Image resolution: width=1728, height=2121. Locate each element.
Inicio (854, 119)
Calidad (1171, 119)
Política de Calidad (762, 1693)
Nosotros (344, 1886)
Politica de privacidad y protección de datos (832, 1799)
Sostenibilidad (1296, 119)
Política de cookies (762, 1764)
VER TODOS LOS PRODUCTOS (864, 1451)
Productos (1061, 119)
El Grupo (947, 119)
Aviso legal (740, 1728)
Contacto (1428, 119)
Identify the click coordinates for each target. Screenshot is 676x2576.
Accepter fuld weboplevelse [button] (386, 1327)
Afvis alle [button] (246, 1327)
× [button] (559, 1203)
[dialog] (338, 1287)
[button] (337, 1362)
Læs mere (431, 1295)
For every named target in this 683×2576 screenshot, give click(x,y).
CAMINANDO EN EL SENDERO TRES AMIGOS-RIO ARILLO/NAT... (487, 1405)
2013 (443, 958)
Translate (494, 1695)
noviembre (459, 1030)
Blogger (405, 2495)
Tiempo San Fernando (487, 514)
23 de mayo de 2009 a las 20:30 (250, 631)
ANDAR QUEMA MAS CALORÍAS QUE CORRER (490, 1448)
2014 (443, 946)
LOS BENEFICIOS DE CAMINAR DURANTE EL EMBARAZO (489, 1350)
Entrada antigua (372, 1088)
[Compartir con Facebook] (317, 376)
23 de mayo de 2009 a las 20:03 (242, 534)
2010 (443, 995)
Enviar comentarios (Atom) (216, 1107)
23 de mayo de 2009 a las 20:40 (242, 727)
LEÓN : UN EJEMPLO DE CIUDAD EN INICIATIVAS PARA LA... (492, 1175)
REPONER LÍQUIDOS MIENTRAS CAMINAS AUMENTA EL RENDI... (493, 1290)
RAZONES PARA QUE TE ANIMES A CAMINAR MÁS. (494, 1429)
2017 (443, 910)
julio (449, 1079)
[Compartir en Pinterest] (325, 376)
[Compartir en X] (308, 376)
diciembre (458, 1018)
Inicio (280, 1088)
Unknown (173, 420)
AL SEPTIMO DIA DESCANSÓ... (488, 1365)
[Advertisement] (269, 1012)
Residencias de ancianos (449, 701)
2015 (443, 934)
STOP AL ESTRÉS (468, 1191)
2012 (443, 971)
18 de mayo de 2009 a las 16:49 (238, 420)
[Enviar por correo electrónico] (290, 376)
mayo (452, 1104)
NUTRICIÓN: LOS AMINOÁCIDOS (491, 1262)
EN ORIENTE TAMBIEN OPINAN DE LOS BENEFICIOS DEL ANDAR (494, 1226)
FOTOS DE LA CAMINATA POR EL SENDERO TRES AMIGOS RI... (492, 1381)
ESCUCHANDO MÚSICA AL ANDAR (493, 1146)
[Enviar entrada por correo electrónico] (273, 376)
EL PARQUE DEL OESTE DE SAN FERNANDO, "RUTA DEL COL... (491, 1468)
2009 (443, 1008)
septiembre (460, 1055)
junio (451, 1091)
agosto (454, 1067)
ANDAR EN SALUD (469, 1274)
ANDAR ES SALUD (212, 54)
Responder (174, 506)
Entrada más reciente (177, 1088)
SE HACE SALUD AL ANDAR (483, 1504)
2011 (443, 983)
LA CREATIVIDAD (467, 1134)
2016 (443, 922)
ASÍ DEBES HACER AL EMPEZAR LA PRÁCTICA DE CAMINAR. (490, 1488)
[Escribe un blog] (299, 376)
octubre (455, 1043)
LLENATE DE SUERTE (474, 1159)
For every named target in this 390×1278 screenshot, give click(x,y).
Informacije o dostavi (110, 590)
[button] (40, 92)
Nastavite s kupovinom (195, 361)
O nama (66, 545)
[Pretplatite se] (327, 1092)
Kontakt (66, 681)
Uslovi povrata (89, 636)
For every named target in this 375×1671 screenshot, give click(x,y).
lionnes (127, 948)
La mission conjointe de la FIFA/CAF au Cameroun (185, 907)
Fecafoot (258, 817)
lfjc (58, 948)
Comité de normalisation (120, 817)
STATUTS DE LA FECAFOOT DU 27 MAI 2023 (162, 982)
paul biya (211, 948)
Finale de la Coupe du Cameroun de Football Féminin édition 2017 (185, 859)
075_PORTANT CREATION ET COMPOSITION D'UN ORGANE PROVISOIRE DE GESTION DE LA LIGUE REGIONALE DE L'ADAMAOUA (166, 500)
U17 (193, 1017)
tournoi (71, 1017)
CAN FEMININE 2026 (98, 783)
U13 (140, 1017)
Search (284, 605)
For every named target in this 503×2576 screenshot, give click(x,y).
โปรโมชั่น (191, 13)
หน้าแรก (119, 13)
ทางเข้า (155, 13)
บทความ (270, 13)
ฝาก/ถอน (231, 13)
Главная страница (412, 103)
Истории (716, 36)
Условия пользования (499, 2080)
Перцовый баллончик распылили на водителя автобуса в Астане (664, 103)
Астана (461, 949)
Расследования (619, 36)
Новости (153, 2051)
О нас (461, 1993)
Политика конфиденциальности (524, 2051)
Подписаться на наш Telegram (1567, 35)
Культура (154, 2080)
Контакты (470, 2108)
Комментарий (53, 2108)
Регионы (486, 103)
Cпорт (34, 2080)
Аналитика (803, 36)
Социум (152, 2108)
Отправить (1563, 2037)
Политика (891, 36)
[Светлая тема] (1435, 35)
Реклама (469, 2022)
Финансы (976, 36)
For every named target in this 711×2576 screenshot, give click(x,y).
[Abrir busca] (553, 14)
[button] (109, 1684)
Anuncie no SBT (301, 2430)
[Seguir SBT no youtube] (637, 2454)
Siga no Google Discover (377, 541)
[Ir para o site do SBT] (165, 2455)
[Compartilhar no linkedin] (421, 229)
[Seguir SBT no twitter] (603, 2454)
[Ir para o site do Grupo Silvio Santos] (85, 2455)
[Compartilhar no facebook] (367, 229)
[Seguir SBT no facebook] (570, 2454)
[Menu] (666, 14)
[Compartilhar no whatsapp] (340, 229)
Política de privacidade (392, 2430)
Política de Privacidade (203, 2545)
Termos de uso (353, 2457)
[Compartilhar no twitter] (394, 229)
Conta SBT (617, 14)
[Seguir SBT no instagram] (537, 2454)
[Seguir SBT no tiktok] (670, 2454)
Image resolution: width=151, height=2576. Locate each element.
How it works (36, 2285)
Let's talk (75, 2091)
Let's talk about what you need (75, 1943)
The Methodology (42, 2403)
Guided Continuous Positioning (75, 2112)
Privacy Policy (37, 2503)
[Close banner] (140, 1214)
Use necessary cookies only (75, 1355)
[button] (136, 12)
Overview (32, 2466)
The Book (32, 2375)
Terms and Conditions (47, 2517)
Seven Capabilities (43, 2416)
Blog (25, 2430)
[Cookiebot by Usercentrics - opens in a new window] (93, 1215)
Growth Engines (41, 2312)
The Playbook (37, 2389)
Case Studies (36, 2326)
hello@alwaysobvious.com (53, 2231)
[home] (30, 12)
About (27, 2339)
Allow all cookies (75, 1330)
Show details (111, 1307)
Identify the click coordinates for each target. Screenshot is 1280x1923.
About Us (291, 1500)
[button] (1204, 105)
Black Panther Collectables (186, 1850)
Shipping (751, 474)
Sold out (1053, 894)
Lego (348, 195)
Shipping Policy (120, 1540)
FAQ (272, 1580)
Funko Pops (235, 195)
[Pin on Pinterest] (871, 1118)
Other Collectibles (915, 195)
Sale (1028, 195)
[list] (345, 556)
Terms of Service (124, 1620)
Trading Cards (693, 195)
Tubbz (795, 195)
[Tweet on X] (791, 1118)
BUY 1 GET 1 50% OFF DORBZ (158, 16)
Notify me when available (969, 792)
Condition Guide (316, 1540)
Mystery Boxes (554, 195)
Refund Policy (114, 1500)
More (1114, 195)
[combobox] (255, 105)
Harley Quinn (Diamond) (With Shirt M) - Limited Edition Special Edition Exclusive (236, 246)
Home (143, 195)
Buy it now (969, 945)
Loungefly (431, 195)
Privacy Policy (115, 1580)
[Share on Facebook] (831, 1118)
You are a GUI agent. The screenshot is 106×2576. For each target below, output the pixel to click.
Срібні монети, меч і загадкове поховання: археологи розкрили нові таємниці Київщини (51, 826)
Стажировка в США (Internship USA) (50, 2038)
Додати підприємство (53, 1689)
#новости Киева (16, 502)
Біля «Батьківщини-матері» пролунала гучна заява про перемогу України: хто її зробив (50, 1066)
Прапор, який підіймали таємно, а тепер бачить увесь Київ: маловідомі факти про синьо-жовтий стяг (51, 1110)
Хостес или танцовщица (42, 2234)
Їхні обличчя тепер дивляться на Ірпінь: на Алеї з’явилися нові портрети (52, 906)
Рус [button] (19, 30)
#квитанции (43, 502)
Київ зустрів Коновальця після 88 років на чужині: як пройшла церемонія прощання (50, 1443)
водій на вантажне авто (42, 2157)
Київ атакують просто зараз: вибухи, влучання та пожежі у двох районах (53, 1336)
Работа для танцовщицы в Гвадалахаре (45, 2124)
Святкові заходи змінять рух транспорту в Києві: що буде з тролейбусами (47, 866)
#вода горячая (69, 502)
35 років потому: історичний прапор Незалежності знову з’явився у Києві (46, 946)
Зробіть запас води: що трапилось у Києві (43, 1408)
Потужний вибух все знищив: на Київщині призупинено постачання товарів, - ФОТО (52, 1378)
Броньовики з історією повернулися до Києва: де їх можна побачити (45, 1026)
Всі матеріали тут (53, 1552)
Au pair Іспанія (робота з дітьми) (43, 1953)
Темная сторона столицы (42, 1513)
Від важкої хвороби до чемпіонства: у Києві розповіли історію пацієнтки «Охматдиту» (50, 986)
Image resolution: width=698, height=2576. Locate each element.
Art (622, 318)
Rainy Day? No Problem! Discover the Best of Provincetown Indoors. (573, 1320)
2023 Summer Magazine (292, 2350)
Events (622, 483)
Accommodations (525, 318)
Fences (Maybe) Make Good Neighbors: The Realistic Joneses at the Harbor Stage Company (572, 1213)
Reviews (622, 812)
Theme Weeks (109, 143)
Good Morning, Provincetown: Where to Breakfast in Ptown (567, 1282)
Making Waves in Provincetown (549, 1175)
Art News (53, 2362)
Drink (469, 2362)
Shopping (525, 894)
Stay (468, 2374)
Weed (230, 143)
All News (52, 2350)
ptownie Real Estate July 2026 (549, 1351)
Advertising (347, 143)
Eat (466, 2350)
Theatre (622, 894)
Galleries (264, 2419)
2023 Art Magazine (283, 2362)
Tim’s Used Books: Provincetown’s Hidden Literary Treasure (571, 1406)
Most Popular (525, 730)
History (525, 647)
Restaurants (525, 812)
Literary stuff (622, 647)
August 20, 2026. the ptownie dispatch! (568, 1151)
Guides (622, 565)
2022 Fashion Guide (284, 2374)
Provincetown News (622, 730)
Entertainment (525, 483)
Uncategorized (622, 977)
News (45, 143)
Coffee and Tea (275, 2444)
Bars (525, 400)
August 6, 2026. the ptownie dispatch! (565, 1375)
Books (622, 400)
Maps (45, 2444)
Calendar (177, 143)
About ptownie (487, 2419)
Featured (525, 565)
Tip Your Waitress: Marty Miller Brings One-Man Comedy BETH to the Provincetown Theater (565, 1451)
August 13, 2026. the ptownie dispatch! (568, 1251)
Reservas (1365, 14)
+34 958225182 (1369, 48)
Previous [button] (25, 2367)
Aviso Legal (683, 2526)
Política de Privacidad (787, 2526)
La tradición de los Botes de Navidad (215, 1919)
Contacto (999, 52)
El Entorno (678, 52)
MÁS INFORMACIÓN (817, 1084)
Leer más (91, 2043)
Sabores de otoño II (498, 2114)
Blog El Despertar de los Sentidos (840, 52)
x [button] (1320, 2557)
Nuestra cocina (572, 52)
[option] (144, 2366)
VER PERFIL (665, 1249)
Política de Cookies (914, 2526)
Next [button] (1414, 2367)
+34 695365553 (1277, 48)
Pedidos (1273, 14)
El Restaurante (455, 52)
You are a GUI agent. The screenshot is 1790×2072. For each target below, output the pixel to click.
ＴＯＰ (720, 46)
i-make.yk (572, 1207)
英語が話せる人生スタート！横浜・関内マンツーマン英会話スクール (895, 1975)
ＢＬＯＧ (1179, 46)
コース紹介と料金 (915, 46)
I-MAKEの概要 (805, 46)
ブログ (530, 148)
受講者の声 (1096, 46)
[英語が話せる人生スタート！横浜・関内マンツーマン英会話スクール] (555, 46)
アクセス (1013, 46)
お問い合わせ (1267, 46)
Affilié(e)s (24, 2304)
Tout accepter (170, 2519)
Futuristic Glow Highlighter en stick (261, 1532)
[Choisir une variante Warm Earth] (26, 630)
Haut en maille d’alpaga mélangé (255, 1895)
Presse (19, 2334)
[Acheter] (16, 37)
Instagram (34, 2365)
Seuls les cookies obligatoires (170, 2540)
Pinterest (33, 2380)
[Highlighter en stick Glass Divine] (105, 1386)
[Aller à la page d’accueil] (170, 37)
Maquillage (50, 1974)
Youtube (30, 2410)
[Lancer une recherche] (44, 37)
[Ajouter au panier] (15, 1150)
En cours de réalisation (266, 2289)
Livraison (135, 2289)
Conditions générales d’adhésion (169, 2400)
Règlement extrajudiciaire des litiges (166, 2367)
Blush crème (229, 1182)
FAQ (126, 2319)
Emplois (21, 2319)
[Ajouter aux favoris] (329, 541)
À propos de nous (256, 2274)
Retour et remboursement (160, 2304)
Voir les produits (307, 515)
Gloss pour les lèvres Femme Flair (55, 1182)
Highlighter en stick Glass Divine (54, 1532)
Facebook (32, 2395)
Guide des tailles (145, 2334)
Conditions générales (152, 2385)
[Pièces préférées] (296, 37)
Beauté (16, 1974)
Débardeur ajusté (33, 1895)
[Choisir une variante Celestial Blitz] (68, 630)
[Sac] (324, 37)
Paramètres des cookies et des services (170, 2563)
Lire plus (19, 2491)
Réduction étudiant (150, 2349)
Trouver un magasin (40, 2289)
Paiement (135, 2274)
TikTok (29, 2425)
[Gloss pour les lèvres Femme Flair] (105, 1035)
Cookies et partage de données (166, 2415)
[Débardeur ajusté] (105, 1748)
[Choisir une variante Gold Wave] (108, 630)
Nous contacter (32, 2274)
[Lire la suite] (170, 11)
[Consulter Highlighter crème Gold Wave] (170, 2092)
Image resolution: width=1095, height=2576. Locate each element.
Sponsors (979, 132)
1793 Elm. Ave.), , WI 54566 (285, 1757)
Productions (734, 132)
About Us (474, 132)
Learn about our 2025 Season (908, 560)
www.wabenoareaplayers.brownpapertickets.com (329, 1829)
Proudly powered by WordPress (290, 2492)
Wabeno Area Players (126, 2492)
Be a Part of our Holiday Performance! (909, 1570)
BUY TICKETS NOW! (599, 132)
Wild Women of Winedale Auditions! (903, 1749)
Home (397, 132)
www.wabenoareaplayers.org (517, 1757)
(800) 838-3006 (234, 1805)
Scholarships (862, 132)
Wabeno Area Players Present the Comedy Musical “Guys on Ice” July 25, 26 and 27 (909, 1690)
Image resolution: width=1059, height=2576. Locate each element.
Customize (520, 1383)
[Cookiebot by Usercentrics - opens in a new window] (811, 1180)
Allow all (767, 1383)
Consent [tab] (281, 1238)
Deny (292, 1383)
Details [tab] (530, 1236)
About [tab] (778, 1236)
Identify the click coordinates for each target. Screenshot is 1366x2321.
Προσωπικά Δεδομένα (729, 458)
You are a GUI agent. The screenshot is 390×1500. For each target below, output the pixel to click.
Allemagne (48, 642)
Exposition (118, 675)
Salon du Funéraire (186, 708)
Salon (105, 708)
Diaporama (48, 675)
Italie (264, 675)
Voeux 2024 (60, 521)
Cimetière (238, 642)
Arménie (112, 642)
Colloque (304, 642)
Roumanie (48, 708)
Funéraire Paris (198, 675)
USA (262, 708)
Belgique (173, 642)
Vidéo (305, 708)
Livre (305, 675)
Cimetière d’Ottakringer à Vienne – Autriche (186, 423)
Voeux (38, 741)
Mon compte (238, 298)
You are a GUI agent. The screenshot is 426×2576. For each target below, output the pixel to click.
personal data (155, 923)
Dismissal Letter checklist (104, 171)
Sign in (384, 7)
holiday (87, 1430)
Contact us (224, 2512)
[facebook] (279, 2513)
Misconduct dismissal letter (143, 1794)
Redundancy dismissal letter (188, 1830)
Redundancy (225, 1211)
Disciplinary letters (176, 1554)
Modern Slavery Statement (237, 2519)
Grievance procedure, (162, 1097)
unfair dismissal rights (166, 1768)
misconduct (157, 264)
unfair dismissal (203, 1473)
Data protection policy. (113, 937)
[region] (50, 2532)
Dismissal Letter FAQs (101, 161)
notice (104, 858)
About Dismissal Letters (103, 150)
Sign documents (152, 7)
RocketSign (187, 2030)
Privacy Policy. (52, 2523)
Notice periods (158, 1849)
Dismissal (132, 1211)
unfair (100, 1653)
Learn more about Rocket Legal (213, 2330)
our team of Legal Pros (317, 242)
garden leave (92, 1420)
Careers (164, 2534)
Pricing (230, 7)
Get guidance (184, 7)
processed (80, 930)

◇ ◇ ◇ ◇ ◇

_Instructions to follow_
From the data above, reproduce word for word the lines running from the line with "U13 (140, 1017)" to the line with "Расследования (619, 36)", ends included.

_Expected answer_
U13 (140, 1017)
Search (284, 605)
For every named target in this 503×2576 screenshot, give click(x,y).
โปรโมชั่น (191, 13)
หน้าแรก (119, 13)
ทางเข้า (155, 13)
บทความ (270, 13)
ฝาก/ถอน (231, 13)
Главная страница (412, 103)
Истории (716, 36)
Условия пользования (499, 2080)
Перцовый баллончик распылили на водителя автобуса в Астане (664, 103)
Астана (461, 949)
Расследования (619, 36)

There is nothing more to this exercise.